Review: 143 – Tuomo Väliaho – Helsingin Sanomat – 26.10.2002
Laughter stops in Pasila
Stand-up club Act!one
wants to be on his stage
The best of comedians
On Saturdays, the foyer of Studio Pasila has an empty stage, a lone microphone and a bright spotlight. There are 150 people sitting around him who have paid to laugh.
A difficult setup for a stranger who would have to ski fun for 25 minutes in a row.
“Stand-up comedy is a brutal game. If you can’t tell in the first 30 seconds who you are and that you’re funny, you’re ‘dead’ – no one listens anymore”, the leader of the Act!one club
Riku Suokas sums up.
Suokas is the evening’s MC, or Master of Ceremonies, whose task is to warm up the audience and introduce the other performers of the evening, Perttu Pesä, Ilari Johansson, Rich Lyons and Jaakko Saariluoma. Suokas gets up on the bench and starts with stories that he knows will make you laugh based on his 500 performances.

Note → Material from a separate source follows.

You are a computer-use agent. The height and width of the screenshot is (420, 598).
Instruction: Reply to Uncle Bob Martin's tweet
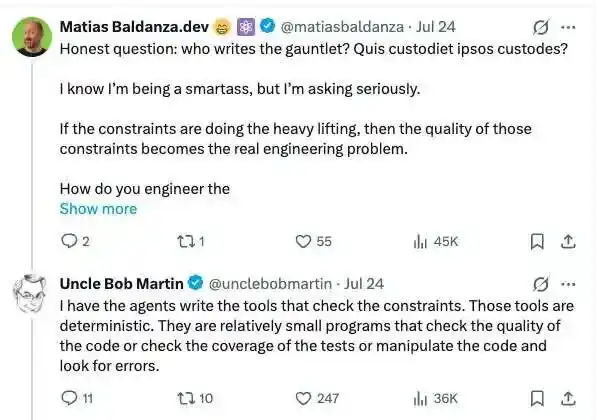click(x=77, y=398)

According to studies, 70 percent of women imagine someone else to replace their partner when they make love. I asked my wife if you don’t do that. He says he doesn’t really have time for that.
The “stand-up virgin”, i.e. a first-timer, is confused by the opportunity. The audience shouts at the performers, and on the other hand, the comedians are constantly looking for contact with the audience.
Insults are not spared either. When a man in the front row mistakenly stumbles onto the stage, Ilari Johansson sneers about it throughout his set.
“It’s about interaction. The performance may change almost completely when talking to the audience takes you off track. The audience watches the play, it participates in stand-up,” says the professional actor Saariluoma.
“Stand-up is the maximum ‘here and now’ situation, even though the performance is scripted.”
The dress code for stand-up includes jeans and a T-shirt or sweater.
“The performer must look like an ordinary guy who has just decided to start talking. The stories must not show that they have been carefully thought out and presented hundreds of times.”
Many of the evening’s stories go under the navel.
I read somewhere that five times more money is spent on research on silicone breasts and Viagra than on Alzheimer’s disease. Will it happen that in 30 years’ time, women will have big boobs and men will be walking around with their contraptions in the ditch, but no one remembers what they are used for,” Johansson says.
“The number of low-end stories depends on the comedian. Many people don’t have them at all,” Suokas says.
“It’s also about the audience of the evening. If it likes a story, the comedian is happy to throw in more of the same. If the audience doesn’t laugh, a good performer changes the subject on the fly.”
This time, the evening’s performers are all men, so many of the stories are about the man’s life.
An advertisement for a plastic surgeon offered penis lengthening in instalments. The question arises, what happens if you don’t manage all the instalments? Is it so that one morning the doorbell rings and there are two big guys with MC Pocahontas on their vests? “Hello, the situation now is that we need seven centimetres of penis or 20 tonnes,” Saariluoma says from the stage.
During the evening, the Finnish man is constantly trying to mate. When the mating turns into marriage, the man tries to run away. A man is a genuine protozoan who should not be tamed with Body-shop products or allergy-tested shampoos.
Rich Lyons, who has lived in Finland for six years, offers another perspective in English.
When I moved from New York to Finland, I was amazed that there are so few black people here. When I first watched a Finnish basketball game on TV, I fiddled with the color adjustment knob for half an hour before I realized that the players were actually white.
Stand-up culture in Finland is young.
The first stage comedians began to test their skills in front of an audience in the early 1990s. As the director of the Hämeenlinna City Theatre, Riku Suokas founded the first permanent stand-up club in his theatre in 1996.
Club Act!one was founded in January this year and it also operates in Hämeenlinna and Tampere.
“We want to have the best comedians and that Act!one is a guarantee of quality,” says Suokas, who heads Studio Pasila.
Jaakko Saariluoma tells the last joke of the evening:
I’ve avoided getting married, I’ve been in a cohabiting relationship. It hasn’t been easy. Always at cousins’ weddings, the older aunts of the family poked me in the side and said: “You’re next.” It’s boring! They didn’t stop until I started doing the same to them at the funeral.
Judging by the resounding applause, the audience has got what they wanted. My own abdominal muscles have also gotten a commendable ride. I have to come again.